Título: Representantes dizem desconhecer donos das sociedades
Autor: Adachi, Vanessa
Fonte: Valor Econômico, 20/06/2006, Especial, p. A12

"Não conheço ninguém das empresas e não sei dizer exatamente a razão da incorporação aqui em Delaware." Essa é a resposta mais comum ouvida de "agentes de representação" do Estado de Delaware quando perguntados sobre empresas específicas das quais constam como responsáveis. Ninguém gosta de falar, mas a vantagem fiscal é evidente. Uma empresa incorporada no Estado paga apenas US$ 200 em "taxa de franquia" para o governo estadual, independente do valor de seu lucro líquido. Se a empresa emitir ações, paga uma taxa proporcional ao número de papéis - a taxa é de US$ 35 anuais para menos de mil ações.

Pela legislação local, a única responsabilidade do agente de representação é receber eventuais ações judiciais contra a companhia e encaminhá-las à sede da companhia ou escritório de advocacia indicado pela empresa quando foi incorporada.
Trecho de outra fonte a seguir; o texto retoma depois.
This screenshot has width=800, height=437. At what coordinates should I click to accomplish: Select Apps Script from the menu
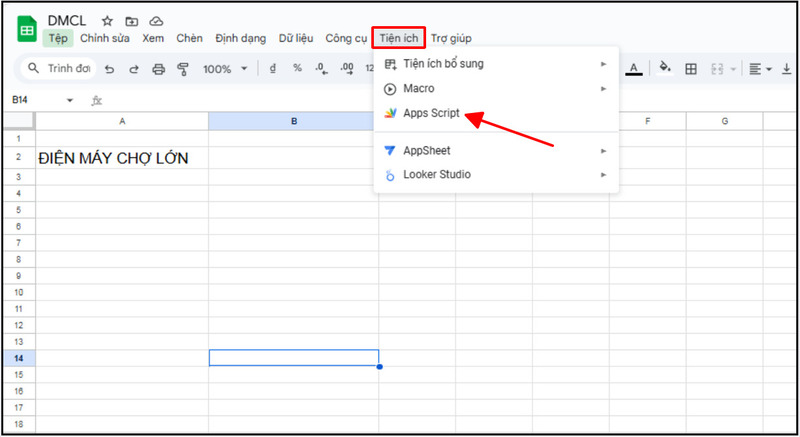pyautogui.click(x=431, y=114)
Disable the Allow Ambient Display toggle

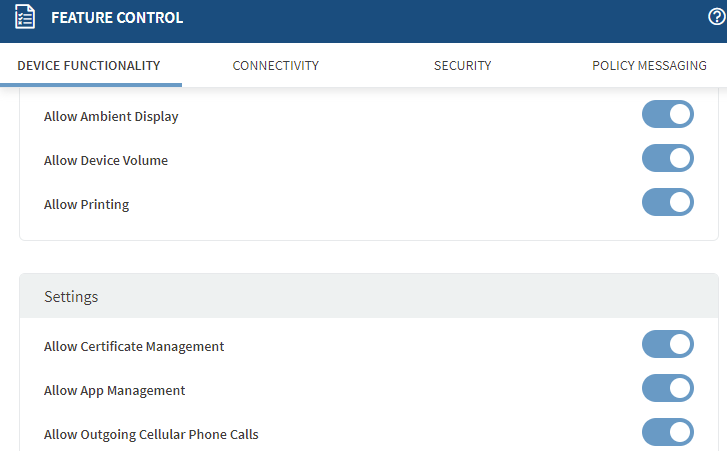[x=667, y=115]
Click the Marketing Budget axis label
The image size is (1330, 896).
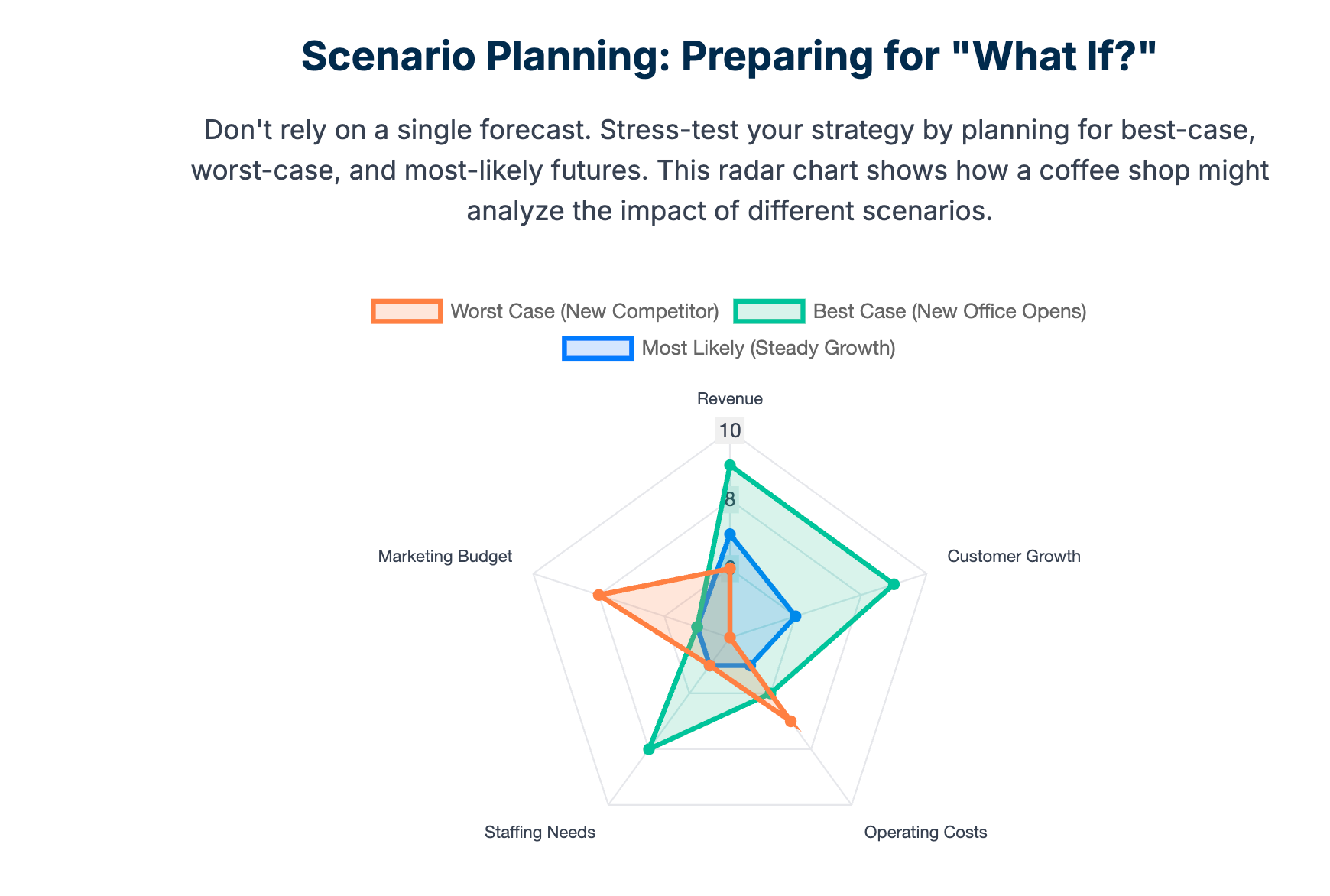tap(445, 557)
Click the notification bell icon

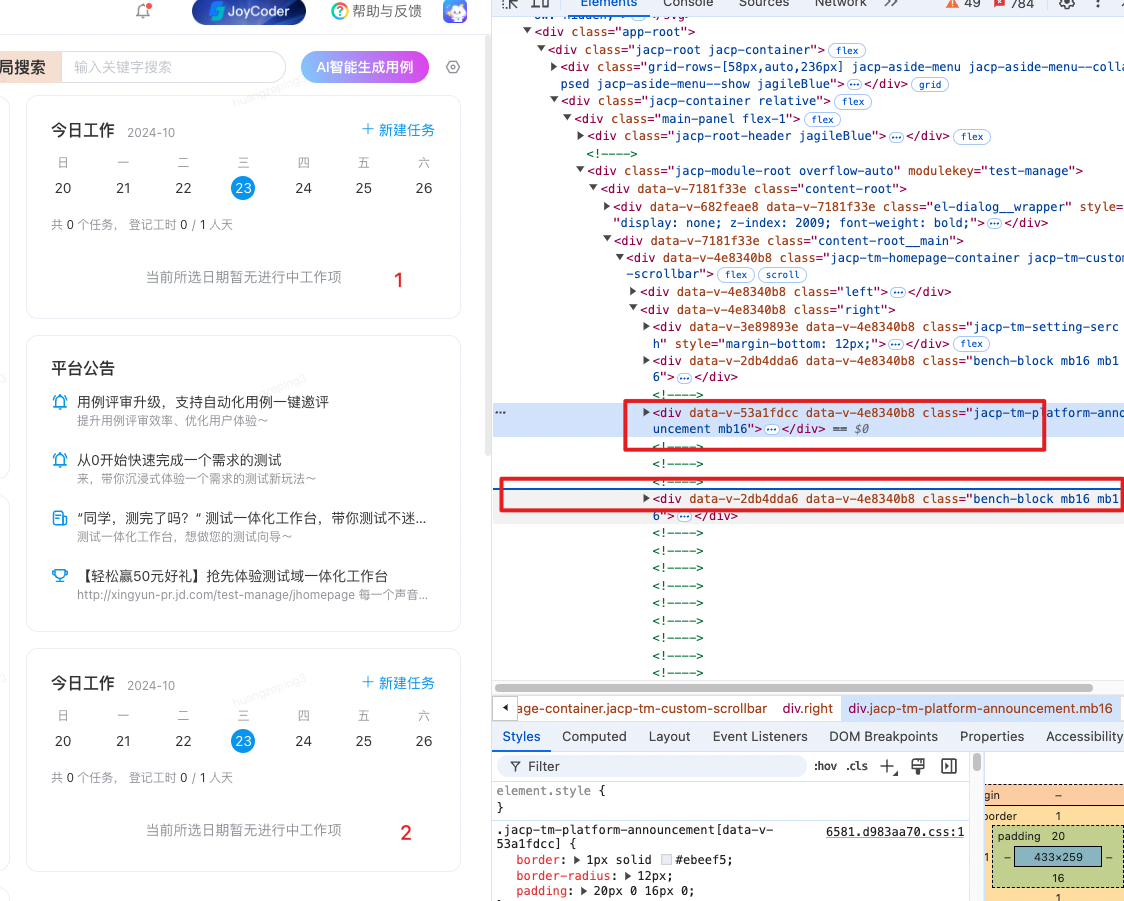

Há uma discussão no Estado para aumentar o contato dos administradores com as companhias, mas não houve nenhuma mudança na lei até agora.

O vice-presidente de operações da Corporation Trust Company (CT), Dick Ford, afirma não ter informações sobre os fundos de investimento localizados em sua subsidiária em Wilmington. Muitos dos veículos de investimentos de fundos brasileiros, como GP Investimentos e Gávea, estão incorporados no escritório da CT, no número 1209 da Orange Street. Os executivos da CT autorizados a falar com a imprensa, entretanto, ficam todos em Nova York. "Temos centenas de milhares de empresas incorporadas no Estado, não sei ao certo o número. Mas se fôssemos obrigados a ter contato com as empresas que representamos, seria um outro negócio, totalmente diferente do que fazemos hoje", afirma Ford.

A empresa incorporada em Delaware, se quiser estabelecer-se e fazer negócios em outros Estados dos EUA, precisa pedir autorização e licenças de operação nos locais onde pretende se instalar. A CT atua apenas na incorporação de empresas nos EUA e, por isso, Ford diz não ter termos de comparação com outros paraísos fiscais.

Num prédio novo de escritórios no número 1220 da Market Street, apenas parcialmente ocupado, Sidney Garnett, vice-presidente executivo da Registered Agents Ltd (RAL), reagiu com desconfiança à visita do Valor, feita depois de uma conversa inicial por telefone. Quando as empresas brasileiras foram mencionadas, perguntou se estaria havendo alguma "investigação" sobre elas.

Repetiu que não tem contato com as companhias e que administra milhares delas. "Do ponto de vista administrativo, os custos em Delaware são baixos. Acredito que este seja um dos motivos da incorporação. Também é muito rápido abrir uma empresa (LLC) em Delaware", afirma Garnett. A maior parte das empresas não tem presença física em Delaware, é apenas um arquivo nos escritórios de incorporação.

"Não fazemos muitas perguntas às empresas nem nos envolvemos em seus negócios", disse Garnett, quando perguntado sobre os setores mais comuns de incorporação. Discreto, Garnett disse que preferia não ser fotografado.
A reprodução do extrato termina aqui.